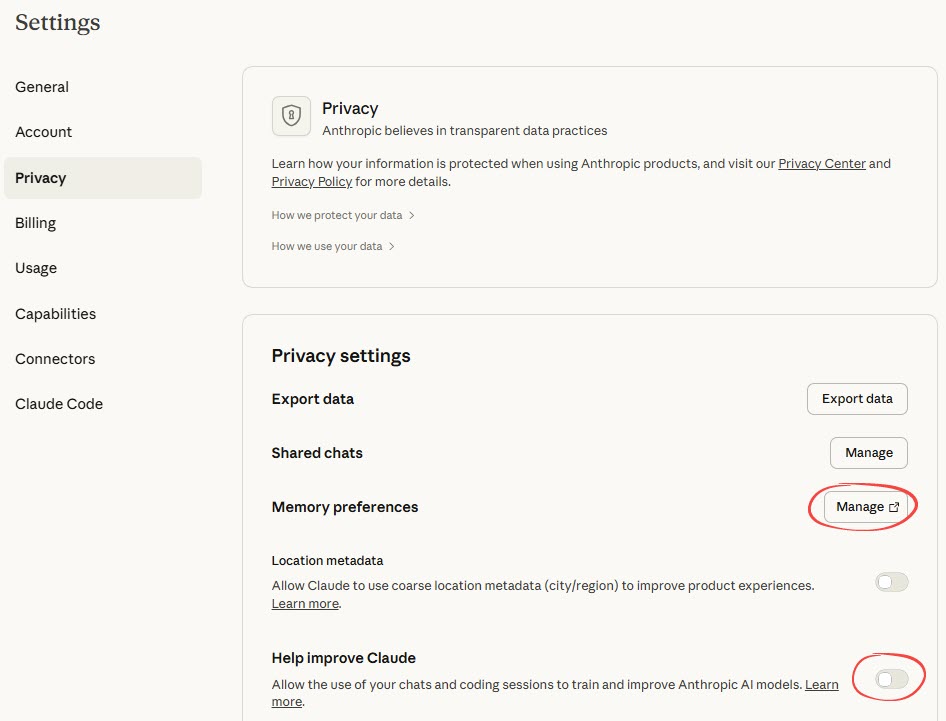Screen dimensions: 946x721
Task: Select the Usage settings section
Action: coord(35,267)
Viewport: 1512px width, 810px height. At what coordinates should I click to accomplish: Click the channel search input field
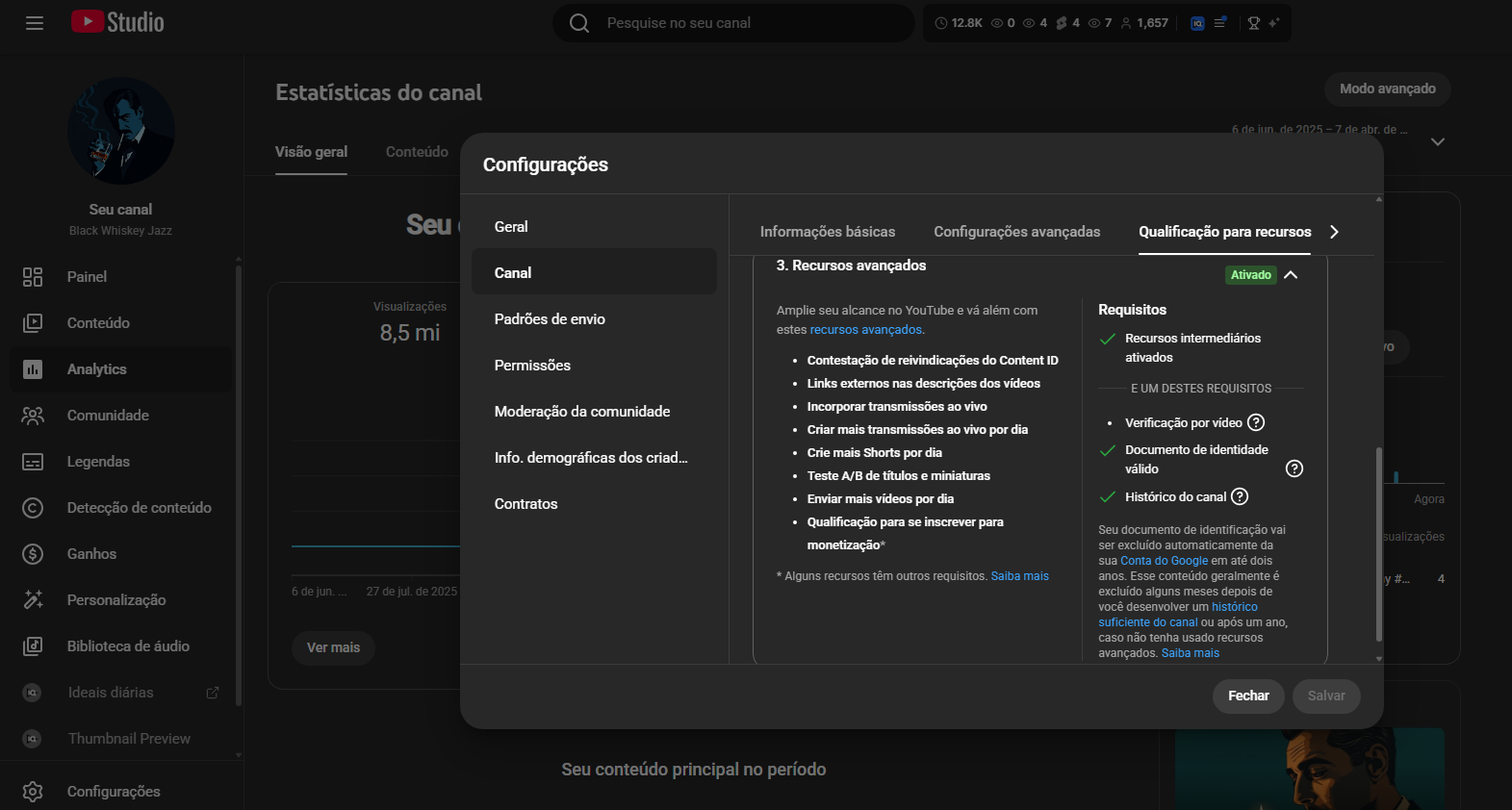pos(751,23)
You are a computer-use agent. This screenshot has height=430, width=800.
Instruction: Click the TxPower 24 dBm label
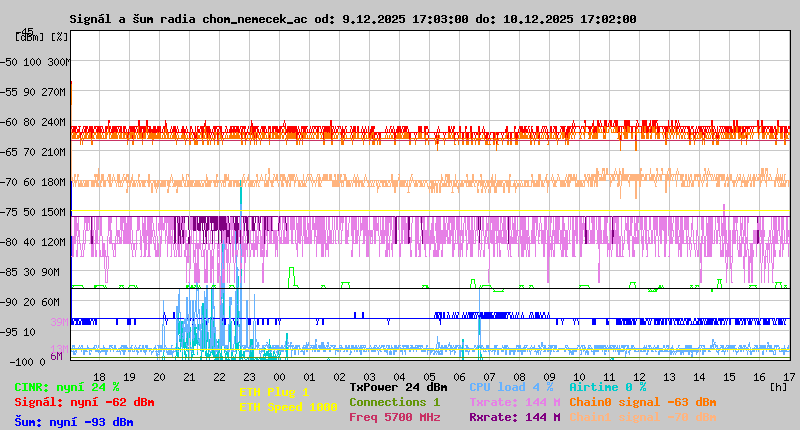(398, 387)
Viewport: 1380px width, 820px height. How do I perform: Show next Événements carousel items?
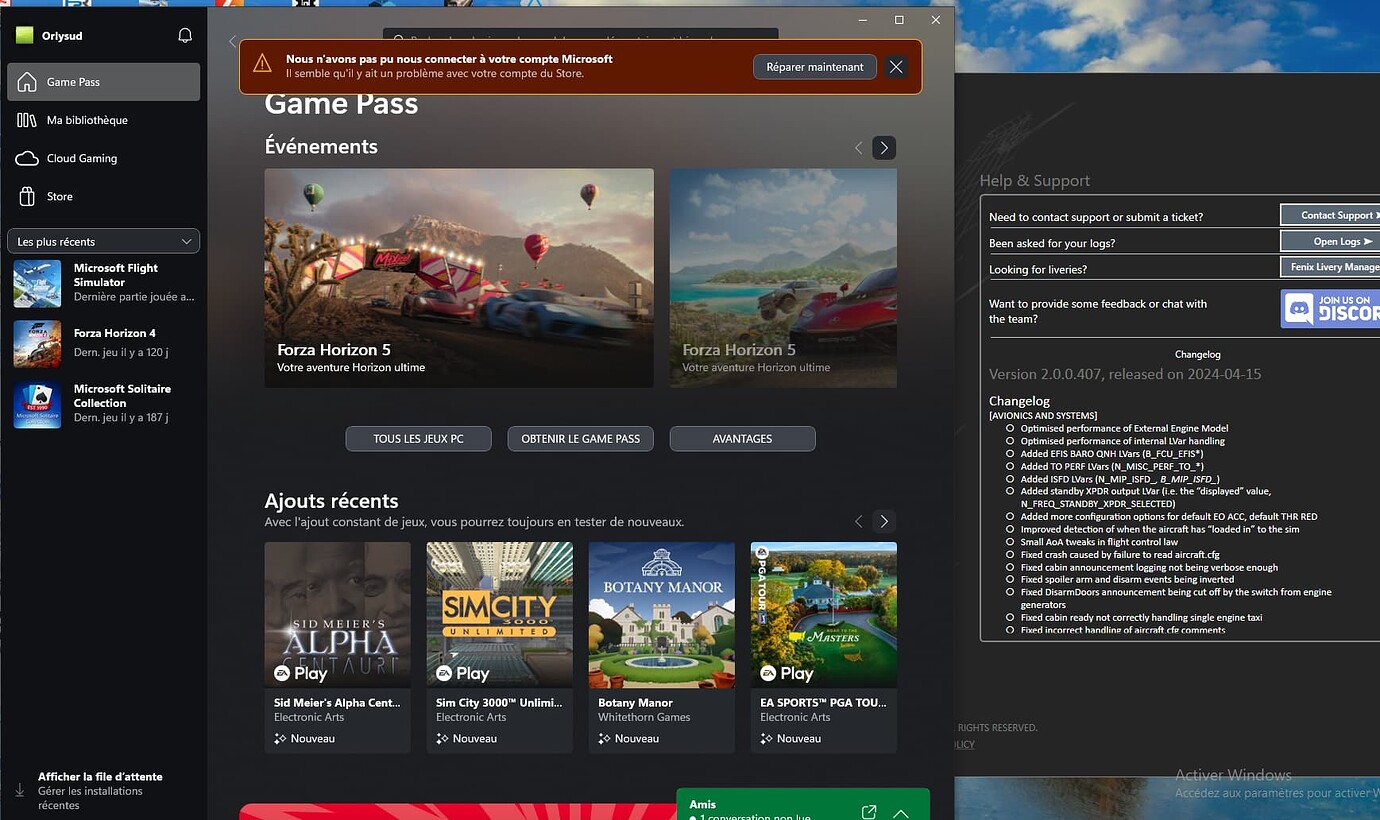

:: Exercise requirements ::
Print nothing except the lines from the one with "You are a computer-use" through the last line of the listing, exactly as written and with pictures removed.

:: Reply to the task ::
You are a computer-use agent. This screenshot has height=430, width=800.
Instruction: Click the TxPower 24 dBm label
(398, 387)
Viewport: 1380px width, 820px height. How do I perform: Show next Événements carousel items?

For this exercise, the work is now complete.